通过筛选蜡样芽孢杆菌M 22基因组文库, 得到约3.9 kb的基因组片段。BLAST结果显示:其中包含1条长度为915 bp、编码304个氨基酸的超氧化物歧化酶(SOD)基因, 其与Bacillus thuringiensis和Bacillus anthracis中的sodF基因同源性高达95%。此sodF基因能互补恢复大肠杆菌SOD缺陷型菌株QC871在10 μmol/L paraquat中的生长能力。对重组表达蛋白的抑制实验表明, 此SOD基因为Fe-SOD。利用pET-30b (+)构建表达载体pET-sodF并转化到大肠杆菌BL21(DE3)中, 经IPTG诱导后, SOD融合蛋白表达量显著增加。构建自杀载体p299-8, 同源重组突变蜡样芽孢杆菌M22 sodF基因后, 突变体抗氧化能力未显著降低。
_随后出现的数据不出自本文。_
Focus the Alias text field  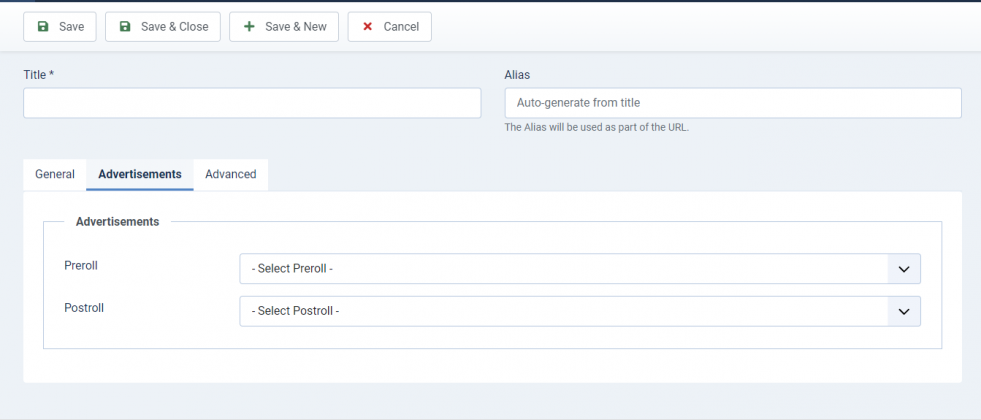point(733,103)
3.9 kb genomic segment was screened from the genomic library of Bacillus cereus M22, a highly effective biocontrol agent of plant diseases. The BLAST result showed that it contained a 915 bp superoxide dismutase (SOD) gene, which encoded 304 amino acid residues and displayed 95% homology with the sodF gene of Bacillus thuringiensis and Bacillus anthracis. The sodF gene could strongly complement the Escherichia coli SOD^- mutant, and the SOD inhibition assays indicated that the SOD protein was a Fe-SOD. Entire sodF open reading frame was cloned into plasmid pET-30b (+) and then transfered into E.coli BL21(DE3), and IPTG was added to induce overexpression of the SOD protein of the transformant. The sodF^- mutant of B. cereus M22 was obtained by homologous recombination of the chromosomal copy of the gene with a suicide plasmid p299-8, and the mutant showed almost the same oxidant resistance as the wild type.